* Work to complete:
What is the number of lines in these records that hold the word "will"? Reply with that number alone.

* Recorded information:
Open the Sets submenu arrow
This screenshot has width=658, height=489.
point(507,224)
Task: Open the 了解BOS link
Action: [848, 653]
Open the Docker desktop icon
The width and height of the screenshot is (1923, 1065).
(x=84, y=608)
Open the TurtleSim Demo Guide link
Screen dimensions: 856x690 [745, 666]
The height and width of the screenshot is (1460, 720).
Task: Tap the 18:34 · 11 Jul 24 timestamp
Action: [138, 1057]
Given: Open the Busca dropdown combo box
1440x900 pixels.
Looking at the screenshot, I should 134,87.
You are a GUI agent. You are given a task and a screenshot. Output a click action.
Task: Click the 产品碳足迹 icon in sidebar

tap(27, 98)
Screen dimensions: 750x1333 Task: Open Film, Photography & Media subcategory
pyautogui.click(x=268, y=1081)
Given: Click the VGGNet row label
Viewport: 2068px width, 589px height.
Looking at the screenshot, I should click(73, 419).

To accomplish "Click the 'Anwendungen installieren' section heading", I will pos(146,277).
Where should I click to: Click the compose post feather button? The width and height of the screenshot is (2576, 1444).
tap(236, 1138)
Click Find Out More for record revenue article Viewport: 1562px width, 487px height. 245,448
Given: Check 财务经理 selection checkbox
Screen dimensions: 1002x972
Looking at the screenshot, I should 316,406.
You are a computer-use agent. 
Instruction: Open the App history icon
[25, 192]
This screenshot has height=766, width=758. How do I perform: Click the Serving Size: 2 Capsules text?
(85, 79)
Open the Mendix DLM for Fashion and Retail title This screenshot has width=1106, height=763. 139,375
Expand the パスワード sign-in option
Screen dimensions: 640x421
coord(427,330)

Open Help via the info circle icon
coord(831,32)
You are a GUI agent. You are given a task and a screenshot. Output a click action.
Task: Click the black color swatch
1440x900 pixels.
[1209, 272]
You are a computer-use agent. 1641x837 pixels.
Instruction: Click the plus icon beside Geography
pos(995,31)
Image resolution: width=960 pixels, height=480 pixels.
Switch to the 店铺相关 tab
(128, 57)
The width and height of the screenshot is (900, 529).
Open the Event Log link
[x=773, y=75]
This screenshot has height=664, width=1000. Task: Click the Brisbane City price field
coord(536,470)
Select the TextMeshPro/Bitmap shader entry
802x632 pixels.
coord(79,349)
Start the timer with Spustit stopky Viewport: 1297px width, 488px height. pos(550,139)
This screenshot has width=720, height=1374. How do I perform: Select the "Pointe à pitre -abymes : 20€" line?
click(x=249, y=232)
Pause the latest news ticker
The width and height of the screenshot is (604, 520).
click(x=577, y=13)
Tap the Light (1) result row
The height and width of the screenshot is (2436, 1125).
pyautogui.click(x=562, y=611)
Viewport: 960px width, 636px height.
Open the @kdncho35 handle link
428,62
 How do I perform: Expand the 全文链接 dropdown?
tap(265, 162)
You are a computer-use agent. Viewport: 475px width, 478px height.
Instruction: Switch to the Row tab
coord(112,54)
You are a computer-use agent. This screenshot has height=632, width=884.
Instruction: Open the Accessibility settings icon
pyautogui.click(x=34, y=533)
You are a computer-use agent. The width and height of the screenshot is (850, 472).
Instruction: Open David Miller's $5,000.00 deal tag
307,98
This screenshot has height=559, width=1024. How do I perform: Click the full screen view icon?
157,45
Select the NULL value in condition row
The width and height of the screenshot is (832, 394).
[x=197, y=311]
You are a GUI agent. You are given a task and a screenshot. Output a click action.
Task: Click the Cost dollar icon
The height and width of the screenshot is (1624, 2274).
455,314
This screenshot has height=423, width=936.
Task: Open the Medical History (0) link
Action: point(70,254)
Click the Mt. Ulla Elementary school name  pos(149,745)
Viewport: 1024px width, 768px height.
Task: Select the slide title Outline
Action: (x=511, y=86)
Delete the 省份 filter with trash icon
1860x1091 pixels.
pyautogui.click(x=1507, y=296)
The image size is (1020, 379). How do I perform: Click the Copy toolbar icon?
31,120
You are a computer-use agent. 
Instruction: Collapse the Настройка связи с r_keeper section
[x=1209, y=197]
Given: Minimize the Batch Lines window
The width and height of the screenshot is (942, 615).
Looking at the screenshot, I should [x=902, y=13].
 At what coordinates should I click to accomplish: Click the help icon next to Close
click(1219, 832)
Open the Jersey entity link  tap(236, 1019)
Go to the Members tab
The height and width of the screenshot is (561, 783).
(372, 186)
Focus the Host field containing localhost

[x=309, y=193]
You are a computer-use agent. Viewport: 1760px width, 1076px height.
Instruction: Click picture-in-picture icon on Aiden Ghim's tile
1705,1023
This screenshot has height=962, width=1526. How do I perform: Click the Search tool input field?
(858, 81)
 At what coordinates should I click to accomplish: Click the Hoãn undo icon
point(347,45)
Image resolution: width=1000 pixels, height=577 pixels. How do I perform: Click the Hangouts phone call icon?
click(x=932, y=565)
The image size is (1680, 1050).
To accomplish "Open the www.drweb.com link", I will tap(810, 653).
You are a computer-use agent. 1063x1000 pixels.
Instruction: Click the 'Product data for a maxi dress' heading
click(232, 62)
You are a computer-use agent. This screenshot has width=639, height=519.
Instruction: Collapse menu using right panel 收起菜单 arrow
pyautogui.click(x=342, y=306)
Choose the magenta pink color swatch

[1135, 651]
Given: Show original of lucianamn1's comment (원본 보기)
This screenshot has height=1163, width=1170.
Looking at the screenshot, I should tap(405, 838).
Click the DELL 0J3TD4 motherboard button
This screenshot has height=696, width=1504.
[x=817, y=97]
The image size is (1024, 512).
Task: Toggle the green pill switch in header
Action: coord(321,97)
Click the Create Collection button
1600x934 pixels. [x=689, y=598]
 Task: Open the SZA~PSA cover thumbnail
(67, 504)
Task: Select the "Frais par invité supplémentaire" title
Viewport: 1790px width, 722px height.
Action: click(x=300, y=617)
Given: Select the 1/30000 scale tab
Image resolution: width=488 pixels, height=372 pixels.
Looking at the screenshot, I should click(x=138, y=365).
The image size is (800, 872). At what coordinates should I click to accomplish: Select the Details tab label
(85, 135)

* Written answer:
2